• _Estratto_
Alex, il corno di Felix Klieser, nei post di Instagram
Difficoltà, certo, non sono mancate. Non in casa. «I miei genitori non si sono mai opposti, ma nemmeno mi hanno spinto eccessivamente. Non vengo da una famiglia di musicisti a differenza di molti colleghi che scelgono la professione del musicista perché vengono da una famiglia già introdotta nel mondo musicale e la scelta, pur senza forzature, viene in qualche modo naturale e in automatico. La scelta per me è stata totalmente mia». Difficoltà e pregiudizi nel mondo. «A 14 anni sono andato a studiare ad Hannover, studente junior all’Università di musica e teatro, e un insegnante mi ha detto: “Non ci sono tanti suonatori di corno e forse non abbiamo bisogno di un cornista senza braccia. Puoi farlo forse per hobby, non come professione”. Penso che questo, più che un atteggiamento discriminatorio in sé sia un atteggiamento sbagliatissimo per un insegnante da insegnante che deve sempre incoraggiare i suoi allievi. Dal 2018 insegno in una piccola classe presso l’Università della musica di Münster e cerco di incoraggiare sempre i miei allievi». Non solo. «Quando non ero ancora conosciuto tutti mi dicevano: Ma perché ci provi? Poi a 21 anni ho inciso il mio primo disco, Reveries, che ha ottenuto un grande successo. E allora è stata una gara a dirmi quanto ero bravo. Questo mi lasciò perplesso e, ancora oggi, mi fa tenere un certo distacco da chi mi dice che sono un bravo musicista».

• _Righe estratte_

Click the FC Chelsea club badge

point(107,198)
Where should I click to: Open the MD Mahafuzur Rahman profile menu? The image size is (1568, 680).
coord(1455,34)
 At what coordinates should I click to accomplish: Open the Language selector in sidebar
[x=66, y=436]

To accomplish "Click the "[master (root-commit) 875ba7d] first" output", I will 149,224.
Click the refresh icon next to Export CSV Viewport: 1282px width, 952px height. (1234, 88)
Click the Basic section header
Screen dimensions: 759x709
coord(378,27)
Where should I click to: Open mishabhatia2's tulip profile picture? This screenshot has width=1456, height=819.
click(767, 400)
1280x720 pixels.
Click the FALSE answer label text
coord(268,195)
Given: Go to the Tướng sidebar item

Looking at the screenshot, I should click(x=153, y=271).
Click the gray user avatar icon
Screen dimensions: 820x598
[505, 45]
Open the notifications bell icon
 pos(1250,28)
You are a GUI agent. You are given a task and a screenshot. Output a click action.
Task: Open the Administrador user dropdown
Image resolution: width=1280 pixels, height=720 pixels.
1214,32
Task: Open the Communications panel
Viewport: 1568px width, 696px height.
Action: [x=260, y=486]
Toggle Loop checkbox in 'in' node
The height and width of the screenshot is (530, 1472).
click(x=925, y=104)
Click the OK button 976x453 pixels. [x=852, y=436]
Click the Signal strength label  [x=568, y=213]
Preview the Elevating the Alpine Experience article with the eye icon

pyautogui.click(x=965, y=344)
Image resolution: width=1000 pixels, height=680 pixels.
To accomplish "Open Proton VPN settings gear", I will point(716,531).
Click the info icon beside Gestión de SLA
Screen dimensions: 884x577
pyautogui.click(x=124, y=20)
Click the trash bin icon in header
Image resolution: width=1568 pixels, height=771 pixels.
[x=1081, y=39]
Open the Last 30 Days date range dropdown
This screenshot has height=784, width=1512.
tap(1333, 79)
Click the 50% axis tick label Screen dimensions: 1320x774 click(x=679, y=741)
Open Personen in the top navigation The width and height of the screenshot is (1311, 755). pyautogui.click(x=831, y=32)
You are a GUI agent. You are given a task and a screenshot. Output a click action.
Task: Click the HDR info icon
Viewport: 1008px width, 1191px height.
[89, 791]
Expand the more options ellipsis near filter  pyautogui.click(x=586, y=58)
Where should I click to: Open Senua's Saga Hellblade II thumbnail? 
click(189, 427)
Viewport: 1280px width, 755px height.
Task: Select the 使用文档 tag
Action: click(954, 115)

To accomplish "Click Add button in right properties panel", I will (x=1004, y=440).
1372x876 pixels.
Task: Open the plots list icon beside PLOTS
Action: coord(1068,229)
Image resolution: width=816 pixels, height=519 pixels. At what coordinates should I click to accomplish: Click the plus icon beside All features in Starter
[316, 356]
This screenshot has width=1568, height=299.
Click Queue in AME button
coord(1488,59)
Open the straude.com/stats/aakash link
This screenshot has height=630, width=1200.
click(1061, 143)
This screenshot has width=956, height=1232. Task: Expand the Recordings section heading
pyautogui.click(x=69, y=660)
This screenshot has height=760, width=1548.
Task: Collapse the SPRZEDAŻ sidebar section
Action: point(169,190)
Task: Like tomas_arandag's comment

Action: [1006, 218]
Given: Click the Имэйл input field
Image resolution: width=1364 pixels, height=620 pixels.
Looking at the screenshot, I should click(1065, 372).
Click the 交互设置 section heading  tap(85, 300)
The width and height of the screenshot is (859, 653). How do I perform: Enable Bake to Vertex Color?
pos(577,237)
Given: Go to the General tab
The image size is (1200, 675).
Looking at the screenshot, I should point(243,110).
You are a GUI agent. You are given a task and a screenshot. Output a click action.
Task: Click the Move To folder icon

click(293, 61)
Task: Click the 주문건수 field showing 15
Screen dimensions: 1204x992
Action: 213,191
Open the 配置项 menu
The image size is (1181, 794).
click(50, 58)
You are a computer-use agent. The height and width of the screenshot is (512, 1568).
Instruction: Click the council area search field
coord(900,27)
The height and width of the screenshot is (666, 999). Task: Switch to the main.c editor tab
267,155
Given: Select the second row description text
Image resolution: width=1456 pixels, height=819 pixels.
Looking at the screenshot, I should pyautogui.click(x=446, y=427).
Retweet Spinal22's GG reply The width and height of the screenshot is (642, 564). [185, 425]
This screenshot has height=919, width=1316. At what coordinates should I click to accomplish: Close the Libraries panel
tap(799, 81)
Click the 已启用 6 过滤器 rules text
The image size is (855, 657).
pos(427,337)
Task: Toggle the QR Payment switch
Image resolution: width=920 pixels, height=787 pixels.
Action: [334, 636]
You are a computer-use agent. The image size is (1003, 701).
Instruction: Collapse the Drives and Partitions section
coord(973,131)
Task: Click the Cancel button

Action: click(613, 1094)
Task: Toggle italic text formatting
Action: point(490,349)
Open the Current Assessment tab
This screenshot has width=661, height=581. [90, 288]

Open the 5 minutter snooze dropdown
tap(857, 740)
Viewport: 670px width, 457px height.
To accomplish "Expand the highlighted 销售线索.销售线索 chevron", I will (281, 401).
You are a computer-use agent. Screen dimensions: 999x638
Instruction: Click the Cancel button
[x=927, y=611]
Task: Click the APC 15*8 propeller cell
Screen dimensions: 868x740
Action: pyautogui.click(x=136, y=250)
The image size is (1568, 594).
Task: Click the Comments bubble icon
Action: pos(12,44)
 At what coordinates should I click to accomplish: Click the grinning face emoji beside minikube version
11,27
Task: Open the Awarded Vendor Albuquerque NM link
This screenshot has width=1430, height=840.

• _Compito A_
Rispondi a queste domande sull'estratto:
(i) A quanti anni Klieser andò a studiare ad Hannover?
(ii) Da quale anno insegna all'Università della musica di Münster?
(iii) Qual è il titolo del primo disco che incise a 21 anni?
• _Compito B_
Secondo l'estratto, perché Klieser tiene ancora oggi un certo distacco da chi gli dice che è un bravo musicista? Rispondi in una-tre frasi.
• _Compito C_
Prosegui l'estratto su Felix Klieser a partire dalla sua ultima frase.

• _Risposta scritta A_
(i) A 14 anni.
(ii) Dal 2018.
(iii) Reveries.

• _Risposta scritta B_
Quando non era ancora conosciuto, tutti gli chiedevano perché ci provasse. Dopo il grande successo del suo primo disco, Reveries, era invece diventata una gara a dirgli quanto fosse bravo. Questo lo lasciò perplesso, e per questo ancora oggi mantiene un certo distacco da chi lo elogia.

• _Risposta scritta C_
Una settantina di concerti l’anno per Klieser. «E quello del concerto è un momento in grado di ispirare a chi ascolta un’idea di umanità. In quel momento noi musicisti siamo chiamati a creare connessioni, a tessere reti. Tanto più che ci concentriamo di più su ciò che ci divide rispetto a ciò che ci unisce. La nostra umanità ci unisce, ciò che ci accomuna è il voler essere liberi, essere amati e avere una passione. Quando capiamo questo siamo spinti a lavorare per costruire una società migliore» spiega il musicista tedesco. Che poi conclude: «Credo nelle possibilità che ho… non in altro».